### [Your goal]
Rewrite the material below with every "computer-use agent" replaced by "desktop assistant", leaving everything else unchanged.

### [Data supplied]
* * * *

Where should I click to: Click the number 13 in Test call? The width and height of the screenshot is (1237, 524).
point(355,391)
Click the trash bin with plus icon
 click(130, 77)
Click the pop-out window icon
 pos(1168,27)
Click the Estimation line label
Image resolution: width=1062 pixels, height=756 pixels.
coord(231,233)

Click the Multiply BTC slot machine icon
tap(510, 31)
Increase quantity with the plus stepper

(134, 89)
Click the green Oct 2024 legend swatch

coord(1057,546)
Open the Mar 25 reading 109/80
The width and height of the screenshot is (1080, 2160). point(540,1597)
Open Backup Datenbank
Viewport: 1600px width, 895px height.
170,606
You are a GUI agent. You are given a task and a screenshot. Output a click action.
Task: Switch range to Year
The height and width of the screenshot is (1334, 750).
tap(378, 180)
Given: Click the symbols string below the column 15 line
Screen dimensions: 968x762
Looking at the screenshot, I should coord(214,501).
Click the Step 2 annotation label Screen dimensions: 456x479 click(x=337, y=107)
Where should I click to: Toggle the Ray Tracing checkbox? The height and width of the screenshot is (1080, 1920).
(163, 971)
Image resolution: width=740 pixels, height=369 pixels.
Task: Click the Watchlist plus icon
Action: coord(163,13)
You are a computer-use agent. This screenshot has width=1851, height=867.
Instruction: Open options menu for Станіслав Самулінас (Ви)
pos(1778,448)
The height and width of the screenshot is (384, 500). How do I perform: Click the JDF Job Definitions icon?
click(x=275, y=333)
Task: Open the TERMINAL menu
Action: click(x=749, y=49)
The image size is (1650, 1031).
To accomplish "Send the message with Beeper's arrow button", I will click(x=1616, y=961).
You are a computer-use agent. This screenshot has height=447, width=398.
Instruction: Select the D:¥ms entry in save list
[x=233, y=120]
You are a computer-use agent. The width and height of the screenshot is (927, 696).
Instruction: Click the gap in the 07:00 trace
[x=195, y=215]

* * * *

### [Task solution]
Where should I click to: Click the number 13 in Test call? The width and height of the screenshot is (1237, 524).
point(355,391)
Click the trash bin with plus icon
 click(130, 77)
Click the pop-out window icon
 pos(1168,27)
Click the Estimation line label
Image resolution: width=1062 pixels, height=756 pixels.
coord(231,233)

Click the Multiply BTC slot machine icon
tap(510, 31)
Increase quantity with the plus stepper

(134, 89)
Click the green Oct 2024 legend swatch

coord(1057,546)
Open the Mar 25 reading 109/80
The width and height of the screenshot is (1080, 2160). point(540,1597)
Open Backup Datenbank
Viewport: 1600px width, 895px height.
170,606
You are a GUI agent. You are given a task and a screenshot. Output a click action.
Task: Switch range to Year
The height and width of the screenshot is (1334, 750).
tap(378, 180)
Given: Click the symbols string below the column 15 line
Screen dimensions: 968x762
Looking at the screenshot, I should coord(214,501).
Click the Step 2 annotation label Screen dimensions: 456x479 click(x=337, y=107)
Where should I click to: Toggle the Ray Tracing checkbox? The height and width of the screenshot is (1080, 1920).
(163, 971)
Image resolution: width=740 pixels, height=369 pixels.
Task: Click the Watchlist plus icon
Action: coord(163,13)
You are a desktop assistant. This screenshot has width=1851, height=867.
Instruction: Open options menu for Станіслав Самулінас (Ви)
pos(1778,448)
The height and width of the screenshot is (384, 500). How do I perform: Click the JDF Job Definitions icon?
click(x=275, y=333)
Task: Open the TERMINAL menu
Action: click(x=749, y=49)
The image size is (1650, 1031).
To accomplish "Send the message with Beeper's arrow button", I will click(x=1616, y=961).
You are a desktop assistant. This screenshot has height=447, width=398.
Instruction: Select the D:¥ms entry in save list
[x=233, y=120]
You are a desktop assistant. The width and height of the screenshot is (927, 696).
Instruction: Click the gap in the 07:00 trace
[x=195, y=215]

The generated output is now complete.